Dataset excerpts
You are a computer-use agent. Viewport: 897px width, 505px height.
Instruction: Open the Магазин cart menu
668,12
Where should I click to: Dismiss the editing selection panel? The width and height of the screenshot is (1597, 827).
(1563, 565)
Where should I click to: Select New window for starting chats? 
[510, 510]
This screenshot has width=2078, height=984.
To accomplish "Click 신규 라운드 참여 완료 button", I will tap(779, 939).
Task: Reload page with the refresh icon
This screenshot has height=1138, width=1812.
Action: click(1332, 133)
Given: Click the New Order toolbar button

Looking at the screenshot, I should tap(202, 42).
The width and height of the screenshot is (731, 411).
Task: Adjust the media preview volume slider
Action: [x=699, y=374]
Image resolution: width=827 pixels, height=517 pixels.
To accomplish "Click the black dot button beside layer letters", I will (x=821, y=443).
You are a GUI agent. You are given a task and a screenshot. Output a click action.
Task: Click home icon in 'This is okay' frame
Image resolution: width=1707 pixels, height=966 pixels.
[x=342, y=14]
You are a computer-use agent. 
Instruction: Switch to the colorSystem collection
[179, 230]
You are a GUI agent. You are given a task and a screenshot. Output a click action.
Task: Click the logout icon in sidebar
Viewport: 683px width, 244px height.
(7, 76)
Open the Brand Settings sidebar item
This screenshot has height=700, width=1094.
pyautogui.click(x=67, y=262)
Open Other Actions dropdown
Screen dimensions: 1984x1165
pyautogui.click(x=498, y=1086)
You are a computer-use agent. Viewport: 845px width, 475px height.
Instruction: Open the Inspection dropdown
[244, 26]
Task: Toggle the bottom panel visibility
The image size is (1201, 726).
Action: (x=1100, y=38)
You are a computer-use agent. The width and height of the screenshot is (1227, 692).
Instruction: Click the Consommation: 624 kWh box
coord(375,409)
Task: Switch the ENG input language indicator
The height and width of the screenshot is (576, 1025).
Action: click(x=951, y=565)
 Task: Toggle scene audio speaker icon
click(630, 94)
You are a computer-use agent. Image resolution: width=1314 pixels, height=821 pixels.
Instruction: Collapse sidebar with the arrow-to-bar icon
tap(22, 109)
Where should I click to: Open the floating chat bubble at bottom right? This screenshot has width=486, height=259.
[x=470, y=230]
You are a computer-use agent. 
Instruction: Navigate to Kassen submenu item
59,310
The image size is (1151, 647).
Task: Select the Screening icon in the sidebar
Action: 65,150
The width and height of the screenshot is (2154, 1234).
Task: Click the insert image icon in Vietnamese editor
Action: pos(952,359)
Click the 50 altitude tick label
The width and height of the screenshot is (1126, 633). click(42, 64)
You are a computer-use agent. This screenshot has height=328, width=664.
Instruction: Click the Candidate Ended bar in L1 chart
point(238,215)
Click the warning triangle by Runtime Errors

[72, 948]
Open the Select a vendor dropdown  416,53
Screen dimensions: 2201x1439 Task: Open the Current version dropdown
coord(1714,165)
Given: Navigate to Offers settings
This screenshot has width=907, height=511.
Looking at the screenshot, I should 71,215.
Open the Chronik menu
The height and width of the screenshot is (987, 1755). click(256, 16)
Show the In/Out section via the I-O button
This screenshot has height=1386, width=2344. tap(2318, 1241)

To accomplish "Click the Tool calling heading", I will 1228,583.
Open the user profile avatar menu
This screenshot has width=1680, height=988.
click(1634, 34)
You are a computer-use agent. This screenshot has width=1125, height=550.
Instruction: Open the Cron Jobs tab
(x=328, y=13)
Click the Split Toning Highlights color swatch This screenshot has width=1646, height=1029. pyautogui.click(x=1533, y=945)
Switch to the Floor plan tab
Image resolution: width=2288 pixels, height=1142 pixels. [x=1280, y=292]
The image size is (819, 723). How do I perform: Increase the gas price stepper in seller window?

EXERCISE REQUIREMENTS
All records above are to be returned exactly as given.

RESPONSE TO THIS EXERCISE
You are a computer-use agent. Viewport: 897px width, 505px height.
Instruction: Open the Магазин cart menu
668,12
Where should I click to: Dismiss the editing selection panel? The width and height of the screenshot is (1597, 827).
(1563, 565)
Where should I click to: Select New window for starting chats? 
[510, 510]
This screenshot has width=2078, height=984.
To accomplish "Click 신규 라운드 참여 완료 button", I will tap(779, 939).
Task: Reload page with the refresh icon
This screenshot has height=1138, width=1812.
Action: click(1332, 133)
Given: Click the New Order toolbar button

Looking at the screenshot, I should tap(202, 42).
The width and height of the screenshot is (731, 411).
Task: Adjust the media preview volume slider
Action: [x=699, y=374]
Image resolution: width=827 pixels, height=517 pixels.
To accomplish "Click the black dot button beside layer letters", I will (x=821, y=443).
You are a GUI agent. You are given a task and a screenshot. Output a click action.
Task: Click home icon in 'This is okay' frame
Image resolution: width=1707 pixels, height=966 pixels.
[x=342, y=14]
You are a computer-use agent. 
Instruction: Switch to the colorSystem collection
[179, 230]
You are a GUI agent. You are given a task and a screenshot. Output a click action.
Task: Click the logout icon in sidebar
Viewport: 683px width, 244px height.
(7, 76)
Open the Brand Settings sidebar item
This screenshot has height=700, width=1094.
pyautogui.click(x=67, y=262)
Open Other Actions dropdown
Screen dimensions: 1984x1165
pyautogui.click(x=498, y=1086)
You are a computer-use agent. Viewport: 845px width, 475px height.
Instruction: Open the Inspection dropdown
[244, 26]
Task: Toggle the bottom panel visibility
The image size is (1201, 726).
Action: (x=1100, y=38)
You are a computer-use agent. The width and height of the screenshot is (1227, 692).
Instruction: Click the Consommation: 624 kWh box
coord(375,409)
Task: Switch the ENG input language indicator
The height and width of the screenshot is (576, 1025).
Action: click(x=951, y=565)
 Task: Toggle scene audio speaker icon
click(630, 94)
You are a computer-use agent. Image resolution: width=1314 pixels, height=821 pixels.
Instruction: Collapse sidebar with the arrow-to-bar icon
tap(22, 109)
Where should I click to: Open the floating chat bubble at bottom right? This screenshot has width=486, height=259.
[x=470, y=230]
You are a computer-use agent. 
Instruction: Navigate to Kassen submenu item
59,310
The image size is (1151, 647).
Task: Select the Screening icon in the sidebar
Action: 65,150
The width and height of the screenshot is (2154, 1234).
Task: Click the insert image icon in Vietnamese editor
Action: pos(952,359)
Click the 50 altitude tick label
The width and height of the screenshot is (1126, 633). click(42, 64)
You are a computer-use agent. This screenshot has height=328, width=664.
Instruction: Click the Candidate Ended bar in L1 chart
point(238,215)
Click the warning triangle by Runtime Errors

[72, 948]
Open the Select a vendor dropdown  416,53
Screen dimensions: 2201x1439 Task: Open the Current version dropdown
coord(1714,165)
Given: Navigate to Offers settings
This screenshot has width=907, height=511.
Looking at the screenshot, I should 71,215.
Open the Chronik menu
The height and width of the screenshot is (987, 1755). click(256, 16)
Show the In/Out section via the I-O button
This screenshot has height=1386, width=2344. tap(2318, 1241)

To accomplish "Click the Tool calling heading", I will 1228,583.
Open the user profile avatar menu
This screenshot has width=1680, height=988.
click(1634, 34)
You are a computer-use agent. This screenshot has width=1125, height=550.
Instruction: Open the Cron Jobs tab
(x=328, y=13)
Click the Split Toning Highlights color swatch This screenshot has width=1646, height=1029. pyautogui.click(x=1533, y=945)
Switch to the Floor plan tab
Image resolution: width=2288 pixels, height=1142 pixels. [x=1280, y=292]
The image size is (819, 723). How do I perform: Increase the gas price stepper in seller window?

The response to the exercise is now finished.